Gordeuk V, Thuma P, Brittenham G, McLaren C, Parry D, Backenstose A, Biemba G, Msiska R, Holmes L, McKinley E
Case Western Reserve University School of Medicine, Cleveland, OH.
N Engl J Med. 1992 Nov 19;327(21):1473-7. doi: 10.1056/NEJM199211193272101.
Cerebral malaria is a severe complication of Plasmodium falciparum infection in children, with a mortality rate of 15 to 50 percent despite antimalarial therapy.
To determine whether combining iron chelation with quinine therapy speeds the recovery of consciousness, we conducted a randomized, double-blind, placebo-controlled trial of the iron chelator deferoxamine in 83 Zambian children with cerebral malaria. To be enrolled, patients had to be less than six years old, have P. falciparum parasitemia, have normal cerebrospinal fluid without evidence of bacterial infection, and be in a coma from which they could not be aroused. Deferoxamine (100 mg per kilogram of body weight per day, infused intravenously for 72 hours) or placebo was added to standard therapy with quinine and sulfadoxine-pyrimethamine. The time to the recovery of full consciousness, time to parasite clearance, and mortality were examined with Cox proportional-hazards regression analysis.

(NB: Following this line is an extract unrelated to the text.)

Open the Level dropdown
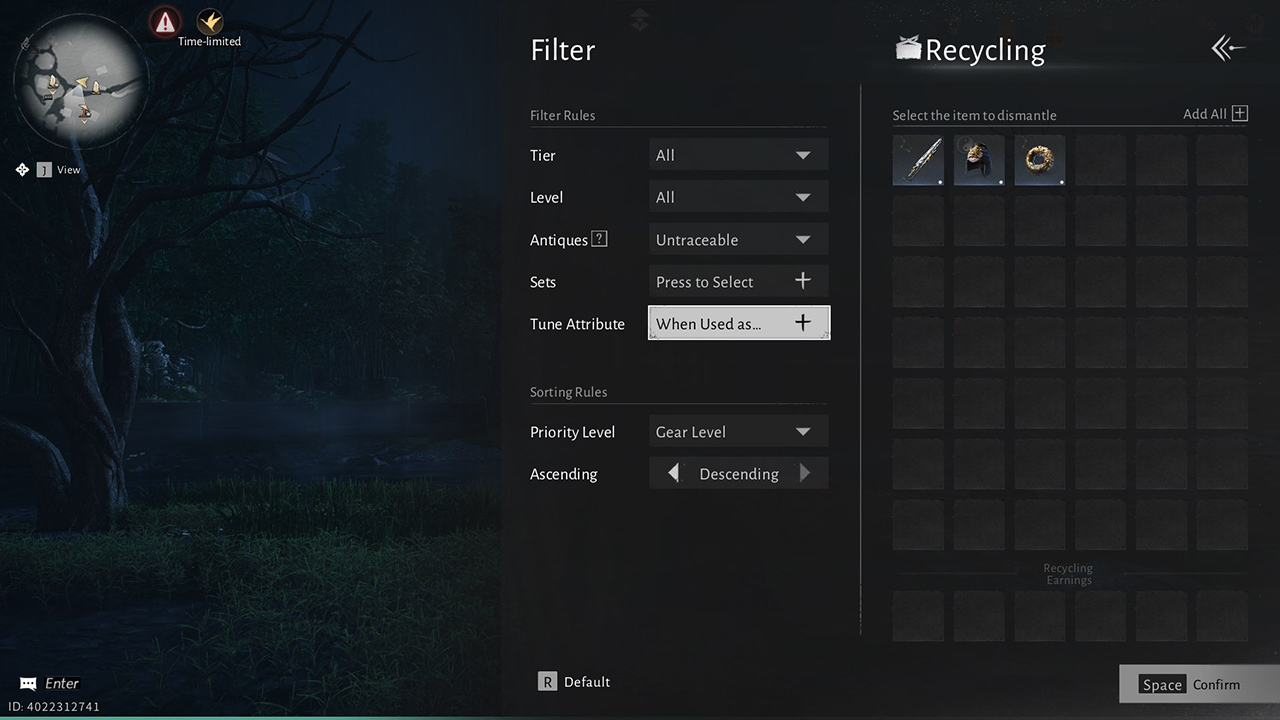 pos(738,196)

The rate of recovery of full consciousness among the 42 patients given deferoxamine was 1.3 times that among the 41 given placebo (95 percent confidence interval, 0.7 to 2.3); the median time to recovery was 20.2 hours in the deferoxamine group and 43.1 hours in the placebo group (P = 0.38). Among 50 patients with deep coma, the rate of recovery of full consciousness was increased 2.2-fold with deferoxamine (95 percent confidence interval, 1.1 to 4.7), decreasing the median recovery time from 68.2 to 24.1 hours (P = 0.03). Among 69 patients for whom data on parasite clearance were available, the rate of clearance with deferoxamine was 2.0 times that with placebo (95 percent confidence interval, 1.2 to 3.6). Among all 83 patients, mortality was 17 percent in the deferoxamine group and 22 percent in the placebo group (P = 0.52).

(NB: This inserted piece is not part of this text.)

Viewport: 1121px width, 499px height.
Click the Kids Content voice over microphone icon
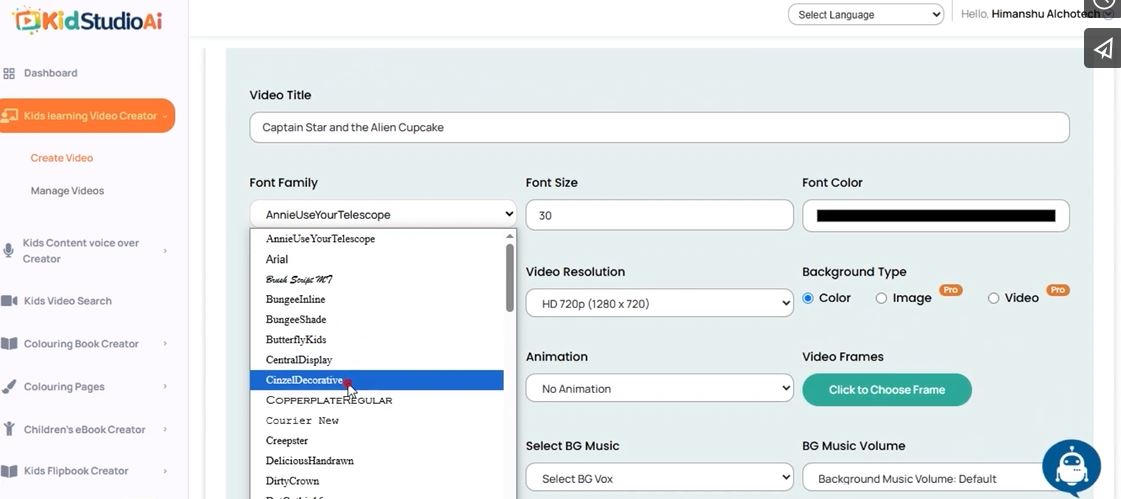(9, 250)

Iron chelation therapy may hasten the clearance of parasitemia and enhance recovery from deep coma in cerebral malaria.
脑型疟疾是儿童恶性疟原虫感染的一种严重并发症,尽管进行了抗疟治疗,其死亡率仍为15%至50%。

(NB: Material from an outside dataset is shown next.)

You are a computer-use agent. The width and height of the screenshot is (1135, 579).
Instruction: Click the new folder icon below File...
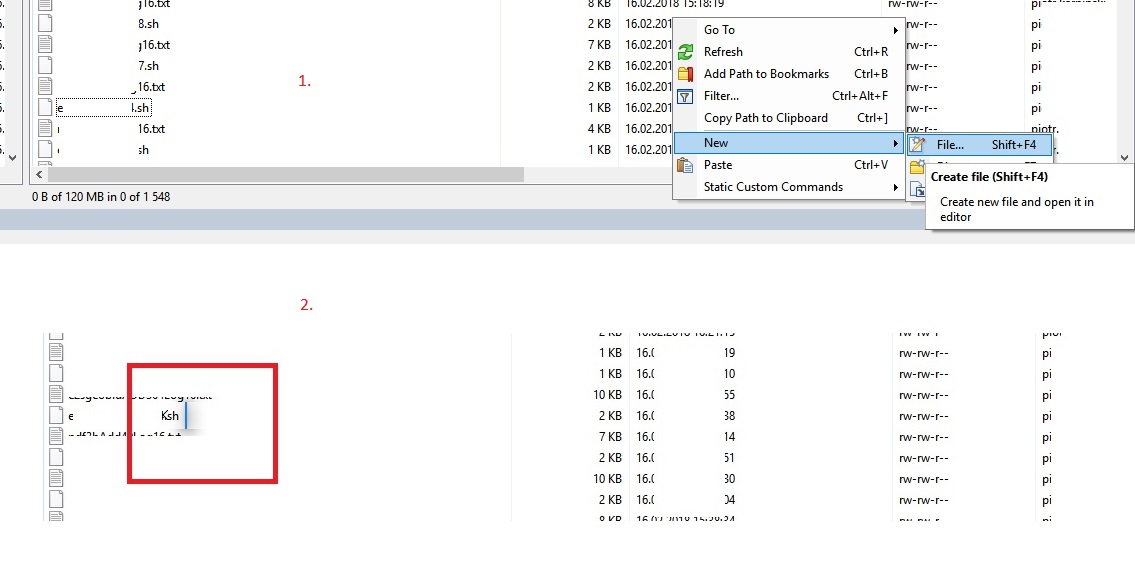[x=916, y=168]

为了确定铁螯合疗法与奎宁疗法联合使用是否能加快意识恢复,我们对83名患有脑型疟疾的赞比亚儿童进行了一项关于铁螯合剂去铁胺的随机、双盲、安慰剂对照试验。入选患者必须年龄小于6岁,患有恶性疟原虫血症,脑脊液正常且无细菌感染证据,并且处于昏迷状态且无法唤醒。在使用奎宁和磺胺多辛 - 乙胺嘧啶的标准治疗基础上加用去铁胺(每天每千克体重100毫克,静脉输注72小时)或安慰剂。采用Cox比例风险回归分析来检查完全意识恢复时间、寄生虫清除时间和死亡率。
42名接受去铁胺治疗的患者中完全意识恢复率是41名接受安慰剂治疗患者的1.3倍(95%置信区间为0.7至2.3);去铁胺组的中位恢复时间为20.2小时,安慰剂组为43.1小时(P = 0.38)。在50名深度昏迷患者中,去铁胺使完全意识恢复率提高了2.2倍(95%置信区间为1.1至4.7),将中位恢复时间从68.2小时缩短至24.1小时(P = 0.03)。在69名可获得寄生虫清除数据的患者中,去铁胺的清除率是安慰剂的2.0倍(95%置信区间为1.2至3.6)。在所有83名患者中,去铁胺组的死亡率为17%,安慰剂组为22%(P = 0.52)。
铁螯合疗法可能会加快脑型疟疾中疟原虫血症的清除,并促进深度昏迷患者的恢复。